Wenn am Sonntag neben dem Parlament der Europäischen Union auch die Bremische Bürgerschaft gewählt wird, dürfte die Bremer CDU laut Umfragen erstmals die SPD überflügeln. Aber ob die Union dann auch die Regierung übernimmt und die Sozialdemokraten damit erstmals seit 1945 aus dem Rathaus vertreibt, das hängt allein von den Grünen ab. Sie koalieren seit zwölf Jahren mit der SPD, doch ihre Liebe hat sich abgekühlt. Deshalb schielen sie auch auf die CDU und ihren Spitzenkandidaten Carsten Meyer-Heder.
Der politisch völlig unerfahrene Seiteneinsteiger stand in jungen Jahren selber weit links. Inzwischen ist er ein erfolgreicher IT-Unternehmer. Jüngsten Umfragen zufolge kann die Union hoffen, die SPD mit 28 zu 23 Prozent zu besiegen. Sie würde dann gerne eine Jamaika-Koalition bilden. Die FDP wäre dazu bereit. Aber die Grünen halten sich bisher alles offen.
Falls die CDU am Sonntagabend deutlich vor der SPD liegen sollte, würde die Grünen-Spitzenkandidatin, Fraktionschefin Maike Schaefer, wohl am liebsten die Jamaika-Koalition besiegeln und sich von SPD-Bürgermeister Carsten Sieling trennen. Dessen Appell ans Wahlvolk heißt denn auch: „Passt auf, dass Ihr nicht grün wählt und hinterher schwarz seht!“
Konflikte mit der FDP
Doch dafür müsste auch die Grünen-Basis mitspielen. Zwar könnten viele Mitglieder mit Meyer-Heder leben. Doch beim Modell Jamaika käme auch die etwas schrille FDP-Spitzenkandidatin und Unternehmerin Lencke Steiner mit an Bord, die gerne mit einem PS-starken Cabrio durch die Stadt röhrt – ein Grauen für viele Grüne. Und CDU-Fraktionschef Thomas Röwekamp würde vielleicht wieder Innensenator, wie einst in Henning Scherfs SPD-CDU-Koalition. Röwekamp galt damals als harter Hund.
Sollte Meyer-Heder allerdings nur knapp vor Sieling landen, dann würde wohl auch Schaefer dem Neuen die kalte Schulter zeigen. Da Rot-Grün allein keine Mehrheit mehr haben dürfte, käme als Drittes die Linke mit ihrer realpolitischen Spitzenkandidatin Kristina Vogt, mit in die Koalitionskalkulation. Es wäre die erste linke Regierungsbeteiligung in Westdeutschland.

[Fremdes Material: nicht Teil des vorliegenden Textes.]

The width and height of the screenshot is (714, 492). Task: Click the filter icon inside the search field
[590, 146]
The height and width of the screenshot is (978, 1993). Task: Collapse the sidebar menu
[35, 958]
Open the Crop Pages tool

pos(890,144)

Auch die SPD ist neuerdings eindeutig für Rot-Grün-Rot und schließt eine Große Koalition kategorisch aus. Sie setzt also alles auf eine Karte, nämlich Richtungswahlkampf – das deuten viele als das letzte Aufbäumen. CDU-Fraktionschef Röwekamp lästert auf Twitter: „Oje. Kamicarsten #Sieling ist an schwerer Ausschließeritis erkrankt.“
Nichts Mitreißendes an der SPD
Die SPD-Wahlplakate tragen den Allerwelts-Slogan: „Wir lieben Bremen.“ Warum lieben die Bremer nicht mehr zurück? Neben dem Bundestrend spielt dabei auch die Person des Bürgermeisters eine Rolle. Der aufrechte Linke kennt sich in allen Politik-Details aus und setzt sich für die kleinen Leute ein. Aber er hat nichts Mitreißendes. Sieling ist kein Staatsmann oder Landesvater, eher ein Landeskumpel.
Bildungsmisere, Arbeitslosigkeit, Wohnungsmangel, Verkehrsstaus, schmerzhafte Sparpolitik – auch das wird vor allem der SPD angelastet. Inzwischen hat Rot-Grün den Haushalt stabilisiert und mehr Bundeshilfen ausgehandelt. Aber die Früchte der Sparpolitik wird nun möglicherweise Politikneuling Carsten Meyer-Heder ernten. Falls die Grünen mitspielen.